Die Behandlung

Der Linsenaustausch wird schon seit Jahrzenten erfolgreich für die Behandlung des Grauen Stars eingesetzt. Ein minimaler Schnitt in die Hornhaut verschafft Zugang ins Augeninnere. Die Linsenkapsel wird vorsichtig geöffnet und der Chirurg entnimmt den Linsenkern. Die Kunstlinse wird dann in die natürliche Linsenkapsel eingesetzt. Durch den Hornhautschnitt bleibt keine Narbe zurück. Die eigentliche Operation dauert ungefähr 20 Minuten pro Auge.

Der Eingriff wird klassisch oder mit dem Femtosekundenlaser durchgeführt. Für den Aufenthalt in der Klinik mit Vor- und Nachbetreuung müssen circa zwei bis drei Stunden eingeplant werden.

Die Augen werden in Abständen von zwei bis vier Wochen operiert. Das dominante Auge wird immer zuletzt operiert.

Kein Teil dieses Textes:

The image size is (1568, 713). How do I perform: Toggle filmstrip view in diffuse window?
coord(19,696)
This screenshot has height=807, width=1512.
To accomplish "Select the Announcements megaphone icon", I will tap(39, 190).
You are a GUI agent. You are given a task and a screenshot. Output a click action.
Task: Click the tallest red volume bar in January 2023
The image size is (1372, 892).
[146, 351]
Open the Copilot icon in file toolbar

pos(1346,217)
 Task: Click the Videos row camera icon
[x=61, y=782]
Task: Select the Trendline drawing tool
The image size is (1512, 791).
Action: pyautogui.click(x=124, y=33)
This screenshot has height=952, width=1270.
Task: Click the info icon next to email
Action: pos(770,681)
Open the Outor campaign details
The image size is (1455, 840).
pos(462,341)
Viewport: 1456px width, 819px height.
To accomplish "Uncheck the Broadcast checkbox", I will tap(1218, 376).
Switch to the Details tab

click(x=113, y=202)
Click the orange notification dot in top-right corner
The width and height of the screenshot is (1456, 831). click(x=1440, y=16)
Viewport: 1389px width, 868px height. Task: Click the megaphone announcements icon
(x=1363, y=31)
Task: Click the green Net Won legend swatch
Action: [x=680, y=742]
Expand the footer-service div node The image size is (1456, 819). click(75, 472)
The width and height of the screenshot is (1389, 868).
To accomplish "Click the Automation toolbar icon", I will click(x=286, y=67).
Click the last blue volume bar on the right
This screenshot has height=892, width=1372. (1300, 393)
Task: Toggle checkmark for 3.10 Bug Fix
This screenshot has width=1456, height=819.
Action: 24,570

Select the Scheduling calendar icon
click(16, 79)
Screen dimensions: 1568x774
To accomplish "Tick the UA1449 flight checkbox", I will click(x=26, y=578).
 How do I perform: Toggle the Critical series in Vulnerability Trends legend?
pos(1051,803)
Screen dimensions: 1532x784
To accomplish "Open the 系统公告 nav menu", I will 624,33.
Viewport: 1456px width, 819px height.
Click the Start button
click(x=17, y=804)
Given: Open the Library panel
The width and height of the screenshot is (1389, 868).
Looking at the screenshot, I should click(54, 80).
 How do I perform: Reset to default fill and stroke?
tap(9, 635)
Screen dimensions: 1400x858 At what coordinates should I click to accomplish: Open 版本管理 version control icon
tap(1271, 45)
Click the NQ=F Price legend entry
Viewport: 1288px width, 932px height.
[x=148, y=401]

Um das maximale Seherlebnis zu erreichen, sollten in beide Augen Mehrstärkenlinsen eingesetzt werden.

Nach der Behandlung

Nach der Implantation einer Mehrstärkenlinse folgt eine Eingewöhnungsphase an die neuen Seheindrücke, die einige Wochen dauern kann. Selbstverständlich begleitet Sie die Vista in dieser Phase. Bei Tätigkeiten, die hohe Anforderungen an das Sehvermögen stellen, wie beispielsweise das Lesen von klein gedruckten Texten oder das Autofahren bei Regen oder in der Nacht, kann eine Brille entlastend wirken. Das bedeutet, dass auch nach der Implantation einer Mehrstärkenlinse in seltenen, speziellen Situationen eine Brille benötigt wird. Komplikationen sind sehr selten und entsprechen denen der Kataraktoperation. Aber wie bei jeder Art von Operation, gibt es einige kleinere Risiken – unsere Ärzte werden Sie hierüber ausführlich aufklären.